17 agosto 2014

Juicio y opinión

He pasado estos últimos días visitando al menor de mis hijos, al más chiquito. Con el tiempo, él se fue convirtiendo en el más alto de ellos, no digo en el más grande… Sabe, sin embargo, que para llegar a serlo sólo hace falta ser humilde, saberse sentir más pequeño… Por fortuna, Agustín aprendió -supo- desde muy temprano que no es necesariamente más feliz el que más tiene y que, para llegar a serlo, siempre hace falta esa actitud que hace más fácil la vida de los demás.

Agustín es un muchacho enjuto que vive la vida, su matrimonio y su trabajo con enorme ilusión. Es parte de ese contingente de hijos que optaron por quedarse fuera y que “volaron de su nido”… Uno va aprendiendo en la vida un nuevo oficio, el de padre ausente, y va adaptándose a esa inexorable realidad de serlo. La suya es una mente matemática, circunstancia que invade su personalidad y su actitud. A veces siento que son cartesianos sus valores y hasta sus morales conceptos…
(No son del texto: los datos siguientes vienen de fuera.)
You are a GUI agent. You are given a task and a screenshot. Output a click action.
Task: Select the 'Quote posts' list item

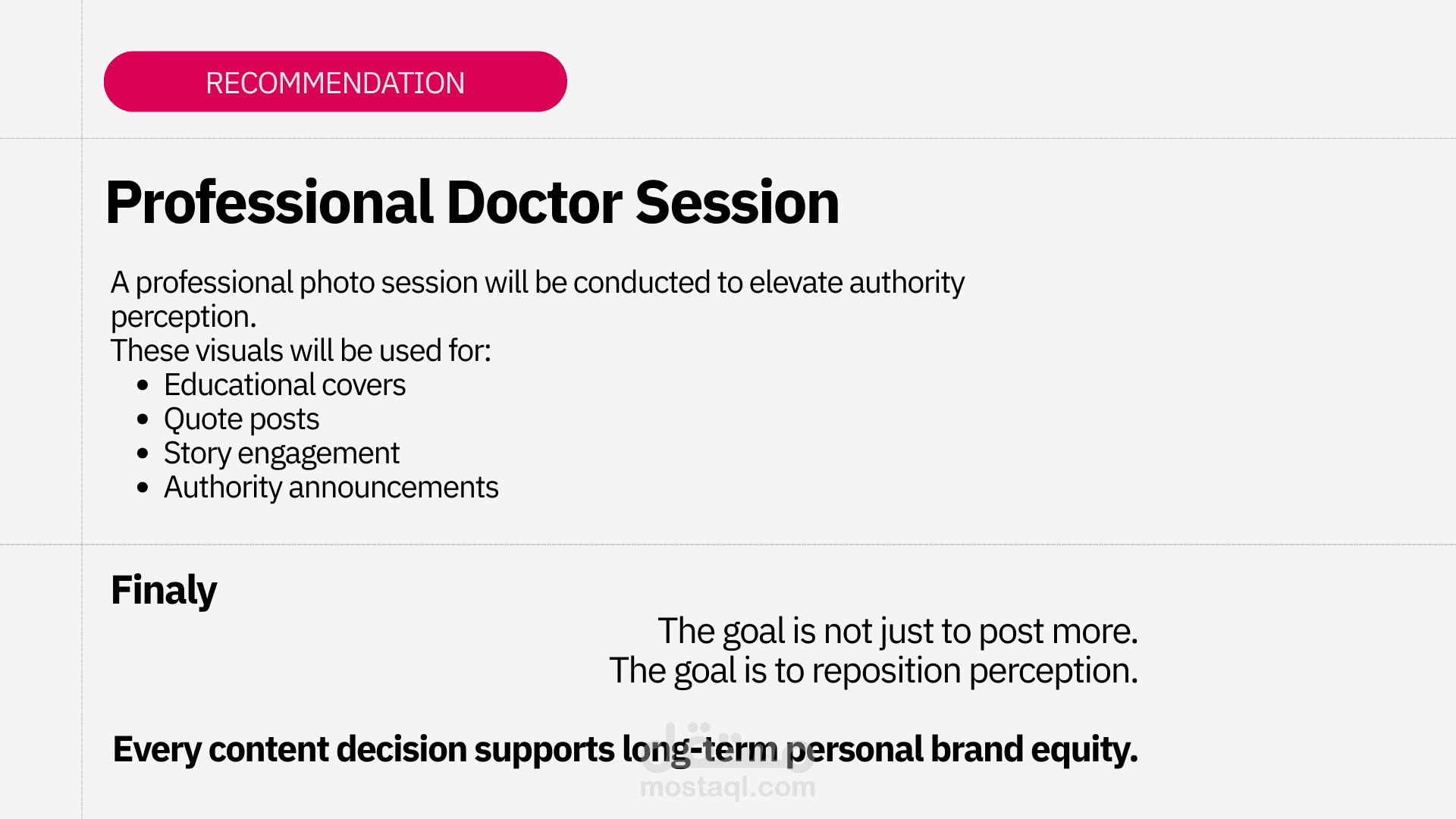tap(241, 419)
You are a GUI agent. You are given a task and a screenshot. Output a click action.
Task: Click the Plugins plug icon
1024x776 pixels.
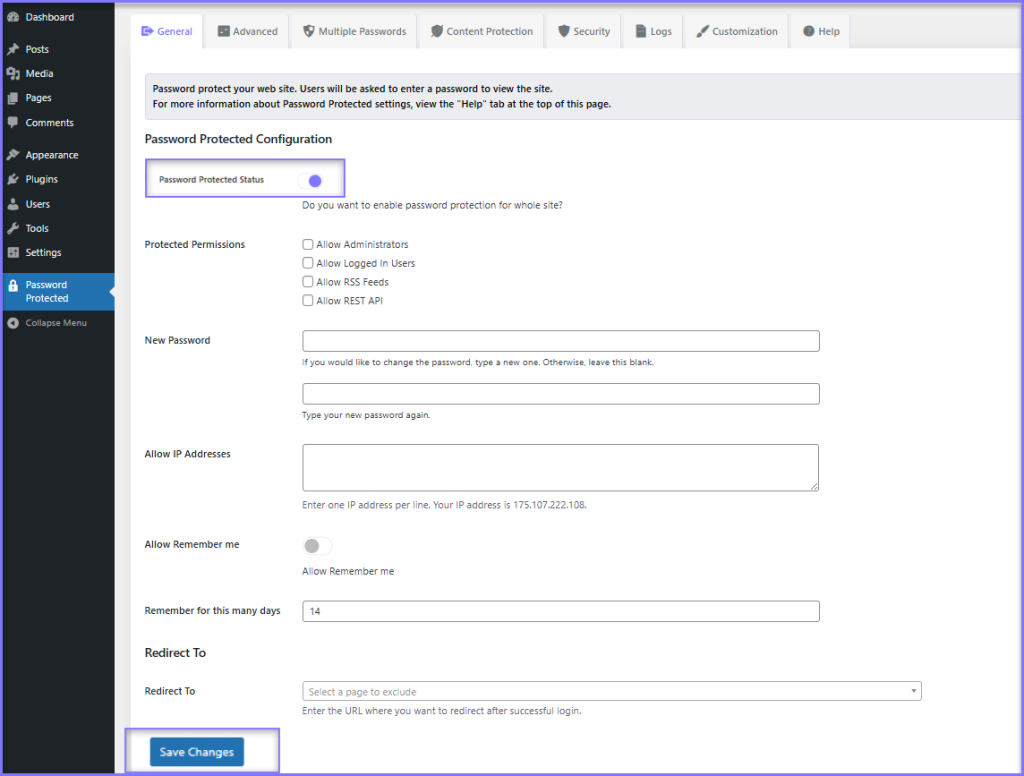click(x=13, y=180)
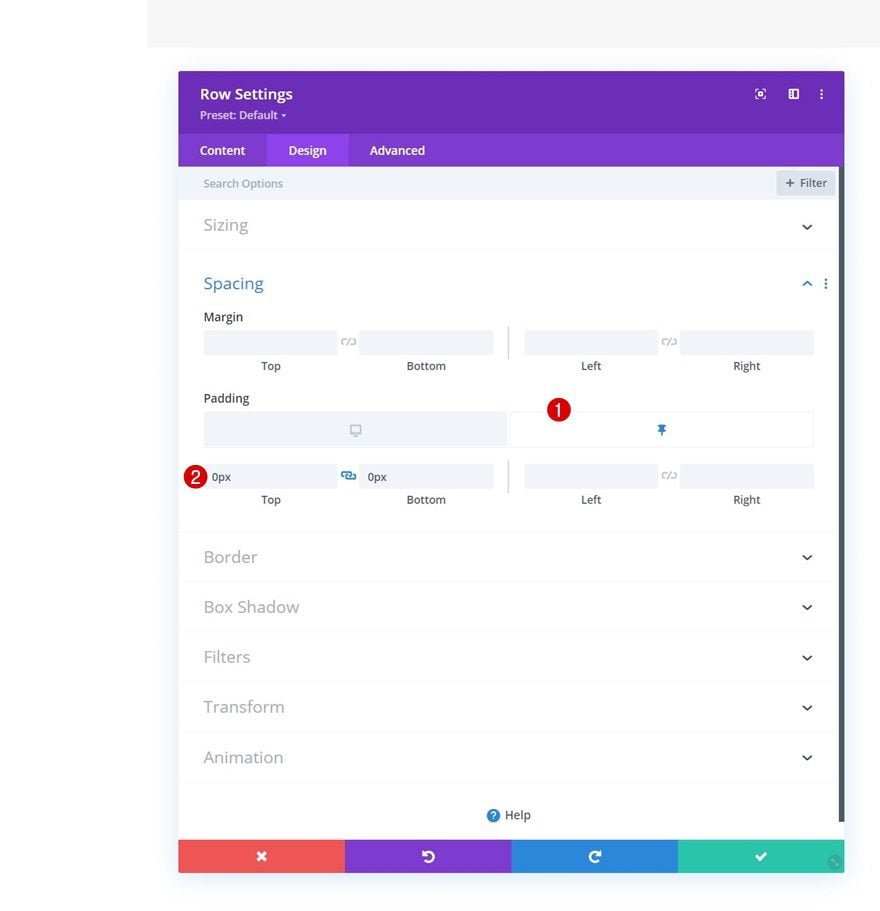
Task: Redo the last change
Action: click(594, 856)
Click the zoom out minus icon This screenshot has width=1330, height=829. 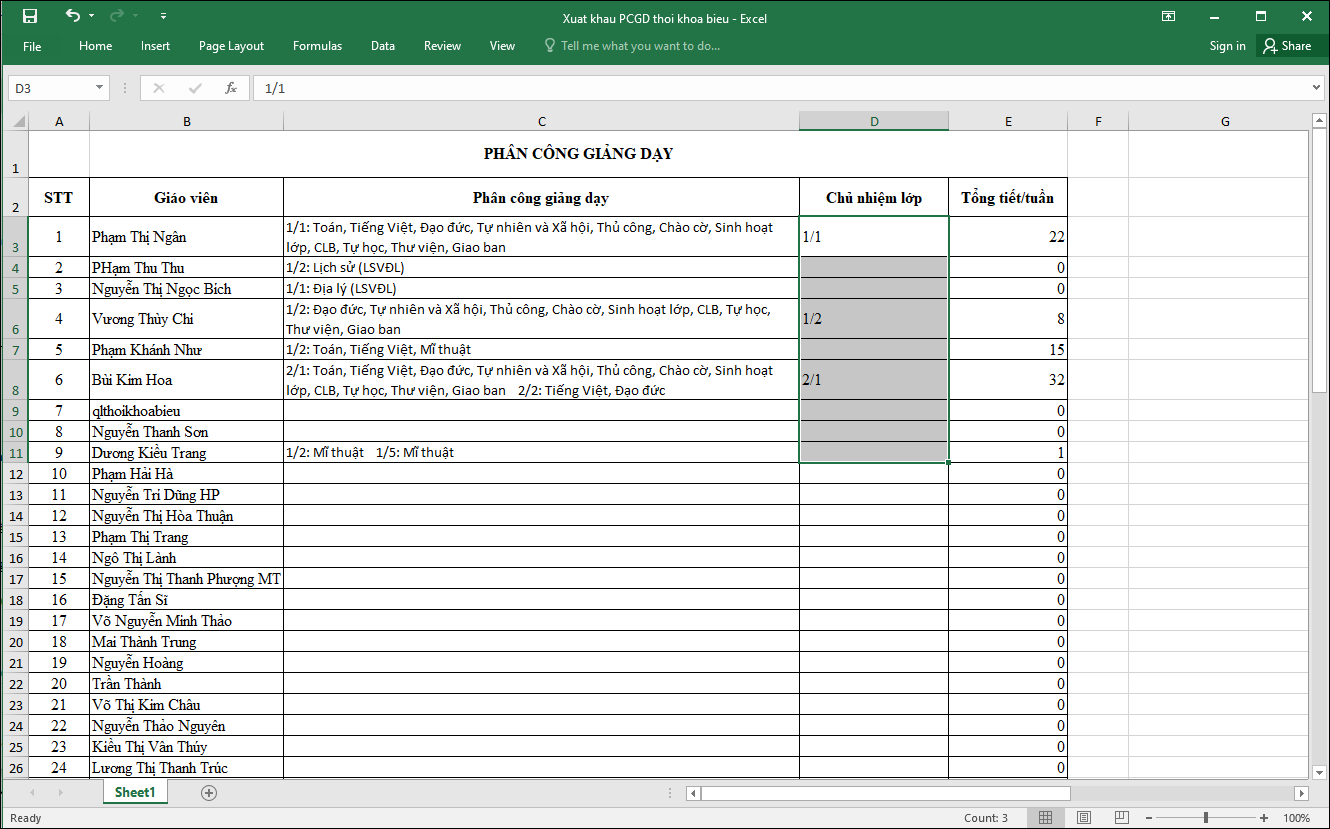(1149, 818)
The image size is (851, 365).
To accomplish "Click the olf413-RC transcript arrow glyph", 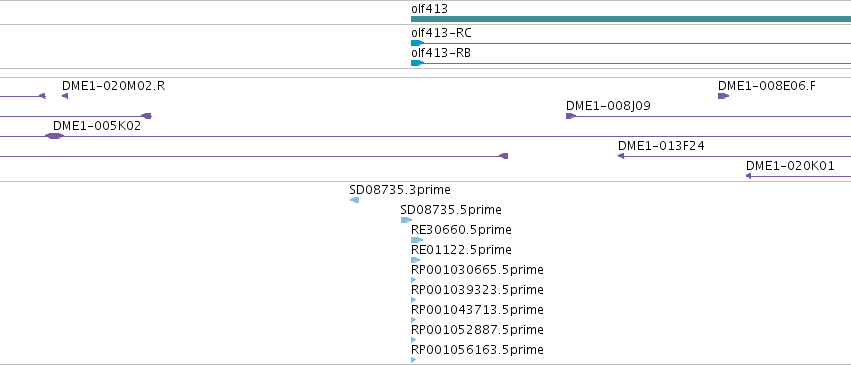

Con él, medito en que de todo se puede tener una opinión, pero que no es lícito eso de decir “a mí no me ha de pasar” o “yo no lo hubiera hecho”; porque uno no sabe cuáles son las circunstancia ajenas, uno no sabe si alguna vez hemos de estar en la misma situación de los demás, y porque uno nunca sabe cuál sería la reacción y la decisión que, en ese caso, uno pudiera tomar al respecto. Según él, insinuar esa posibilidad, es ya una manera de juzgar; y, aunque se puede tener una opinión frente a las motivaciones ajenas y a su acción, entrar a calificar esa conducta es lo que ya nos convierte en jueces, sin estar autorizados para serlo.

Reconozco que no estamos frente a un tema muy claro; no todo en la vida, nada mismo, es blanco o negro. Hay gente de otras culturas que cuando he realizado un comentario, o he expresado una opinión, han creído que mi intención era la de juzgarlos, justo y precisamente cuando no era mi propósito el de hacerlo. Es, por ello, harto difícil enterarse de algo, ser testigo de una determinada situación, y no emitir una opinión, aun a riesgo de que se nos acuse de que pretendemos ponernos en la condición de jueces, sin estar acreditados para serlo.

Tomo el caso de la Federación Ecuatoriana de Fútbol, como ejemplo. Es una entidad que está gobernada por el mismo individuo, ya por demasiado tiempo. Es probablemente -no lo sé- un buen dirigente, es quizá un individuo capaz, pero me cuesta creer que no exista otra persona que lo pueda reemplazar, que aporte con frescas y nuevas ideas, y que haga confiar al país, y especialmente a los que dan tanta importancia a ese deporte, a quienes son sus aficionados, que en esas repetidas reelecciones no hay algo de “clientelar”, de retribución de favores…

Se ha dado la circunstancia de que la FEF ha costeado los gastos de viaje al último mundial, realizado en Brasil, de casi un medio centenar de dirigentes deportivos, entre ellos la mayoría de los presidentes de los clubes profesionales y de las asociaciones provinciales, incluso de las que no son parte de la Primera División. Estos costes no sólo han involucrado boletos para los partidos, gastos por alojamiento y movilización, sino que han incluido, además, la provisión de gravosos viáticos para las personas a las que con este privilegio se ha favorecido!

¿Es la Federación una entidad realmente millonaria, que pueda erogar -sólo lo barrunto a ojo de buen cubero- la nada despreciable suma de medio millón de dólares? ¿Es justo que esa institución privilegie a un puñado de dirigentes que son favorecidos con un dinero que no les corresponde, porque ostentan una posición circunstancial o han sido elegidos “a dedo”? ¿No es esta actitud poco considerada -un tanto abusiva- y otra forma de hacer mal manejo de fondos que son considerados públicos? Y, por sobre todo, ¿en qué ayuda al desarrollo de nuestro fútbol ese alegre como dispendioso desplazamiento? ¿No hay, acaso, mejores prioridades en la FEF, otros proyectos para hacer una mejor inversión?

Hay veces que no sólo habremos de opinar, que hace falta convertirnos en jueces. Caso contrario, de “observadores” nos convertimos en cómplices. Aquí no cabe el silencio, aunque se insinúe que juzgamos, aunque se tergiverse nuestra opinión.